Records from a dataset:
════════════════════
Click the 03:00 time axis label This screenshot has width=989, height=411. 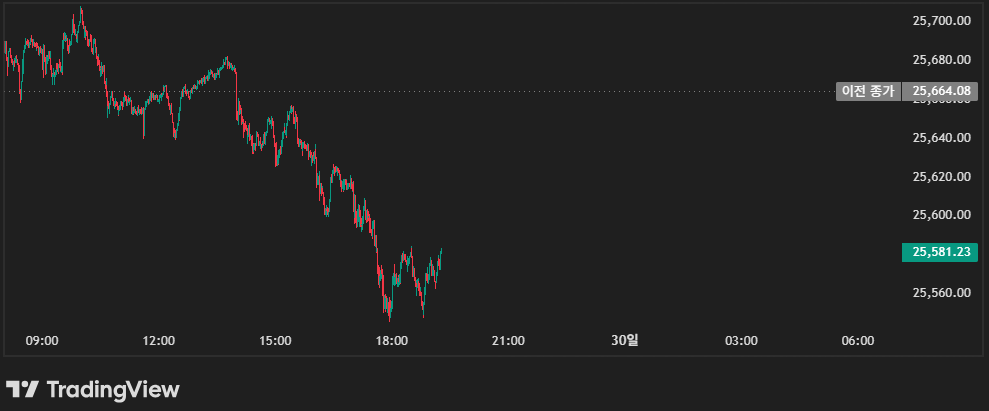(741, 341)
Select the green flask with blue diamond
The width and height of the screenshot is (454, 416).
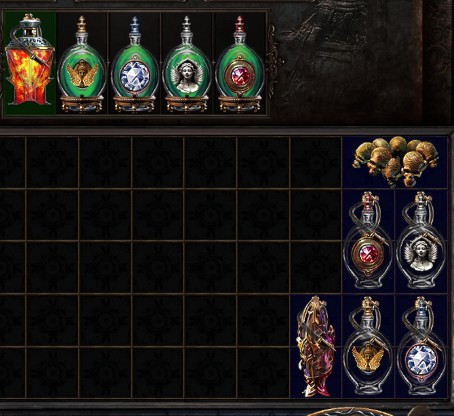point(134,64)
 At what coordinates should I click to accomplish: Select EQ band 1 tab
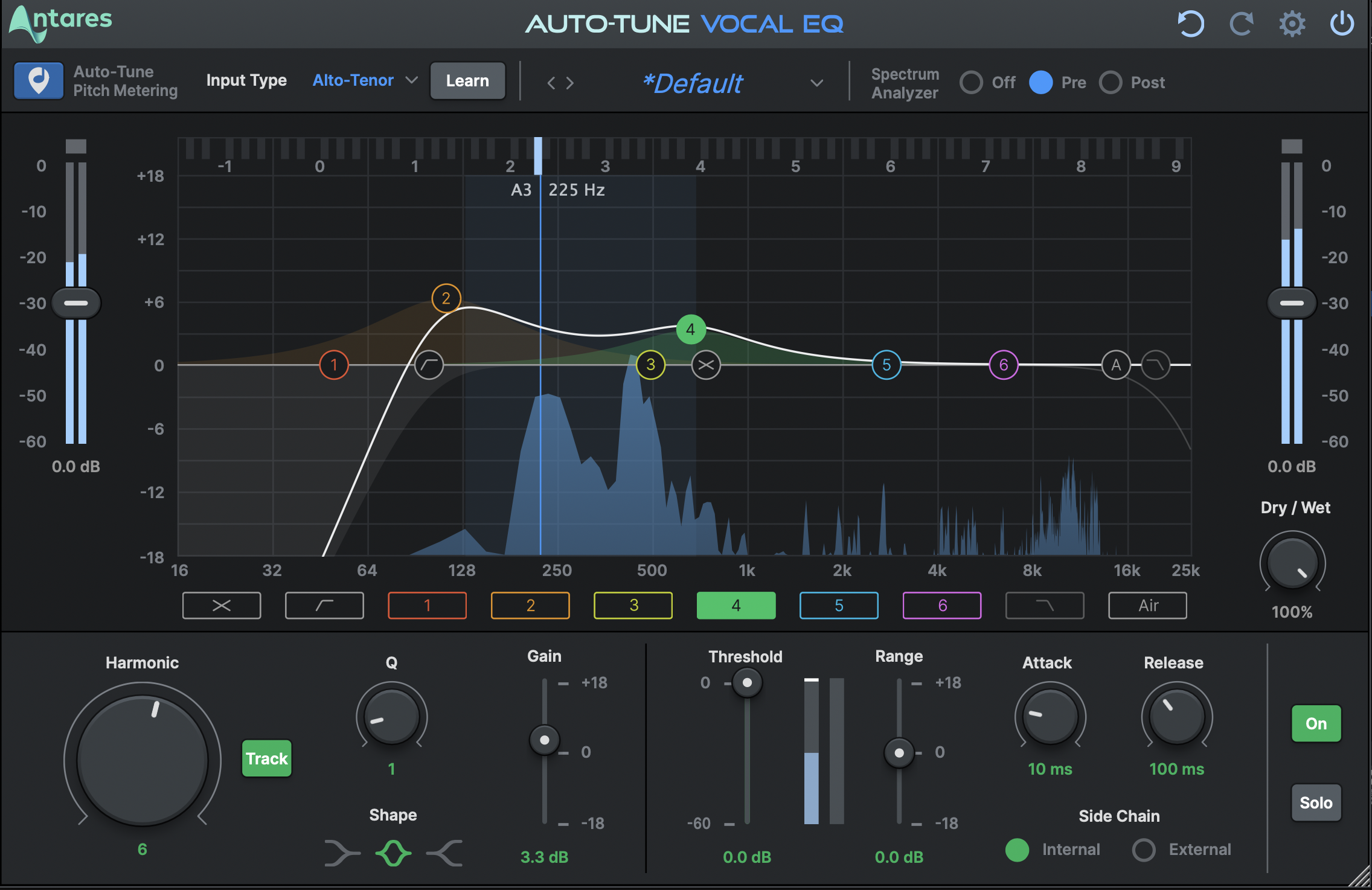pos(427,606)
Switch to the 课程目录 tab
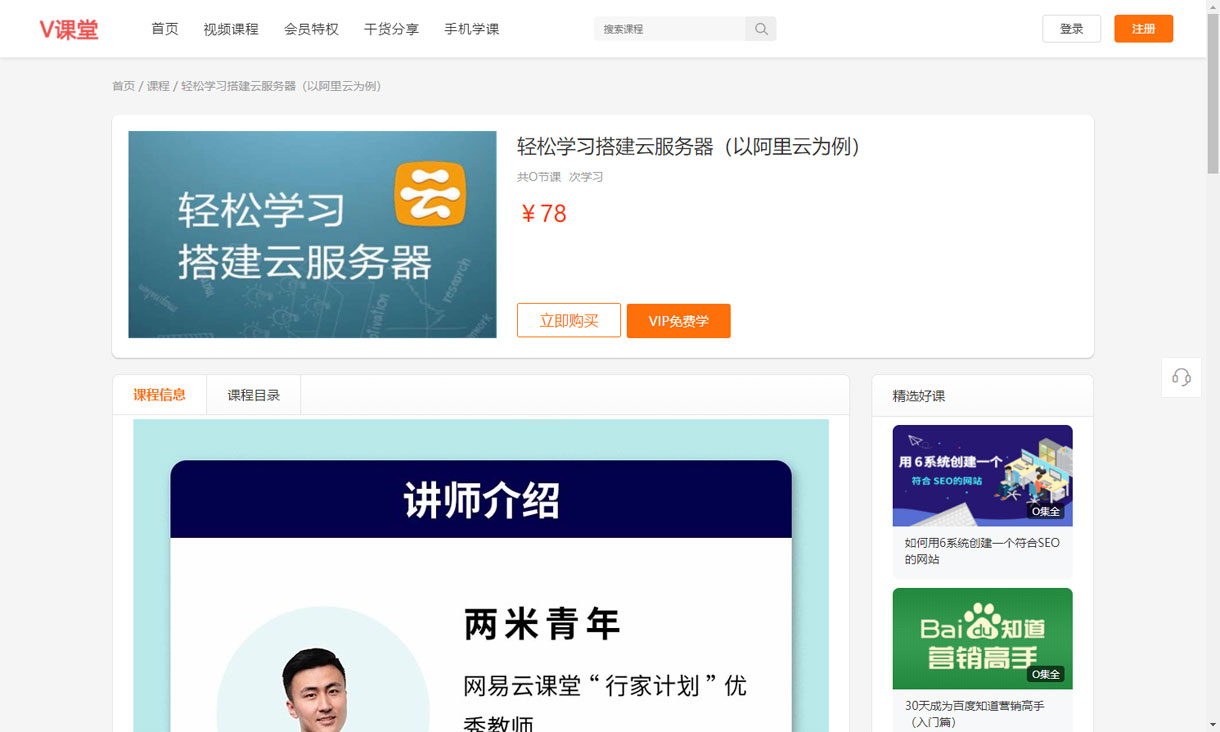Screen dimensions: 1220x732 [253, 395]
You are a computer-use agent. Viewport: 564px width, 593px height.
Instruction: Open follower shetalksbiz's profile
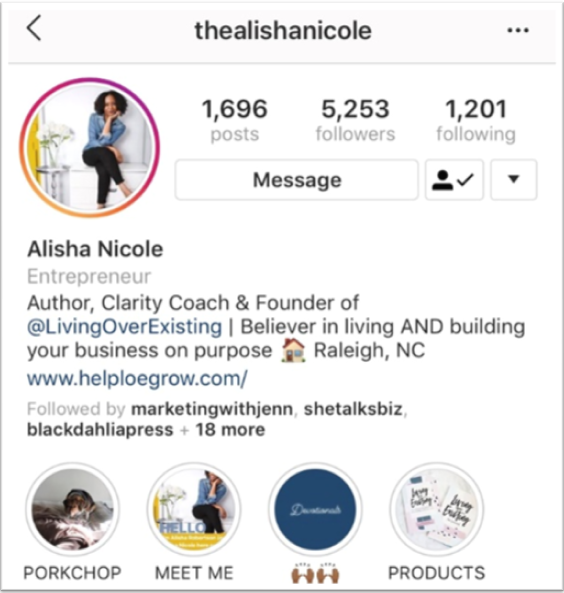(353, 409)
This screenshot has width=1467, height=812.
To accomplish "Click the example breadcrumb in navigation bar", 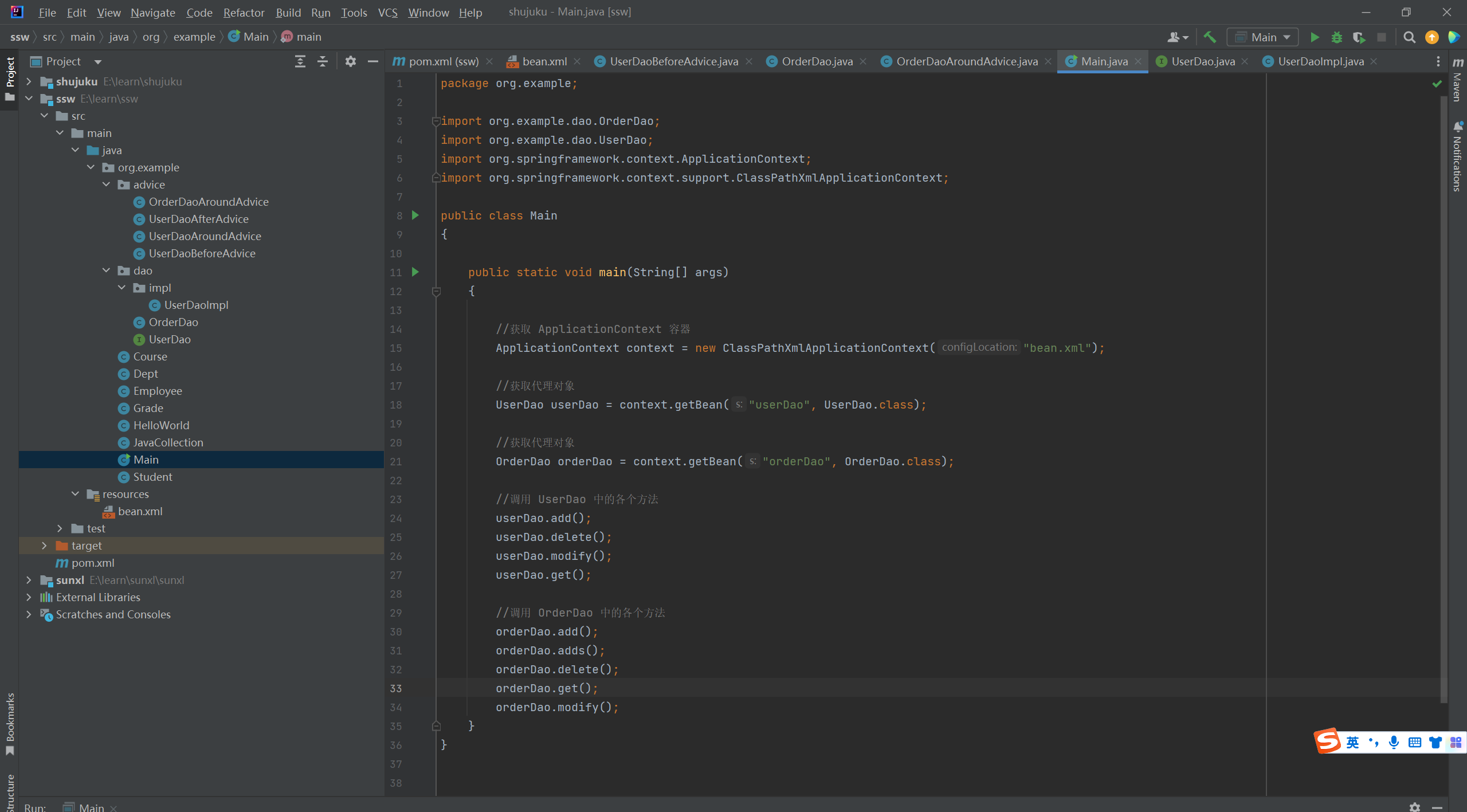I will click(194, 37).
════════════════════
### Task requirements
Copy word for word the lines from the one containing "Select the green flask with blue diamond" through the one containing "Screen dimensions: 1220x732 [253, 395]", including both, and leave out the pictures.

### Full response
Select the green flask with blue diamond
The width and height of the screenshot is (454, 416).
point(134,64)
 At what coordinates should I click to accomplish: Select EQ band 1 tab
pos(427,606)
Switch to the 课程目录 tab
Screen dimensions: 1220x732 [253, 395]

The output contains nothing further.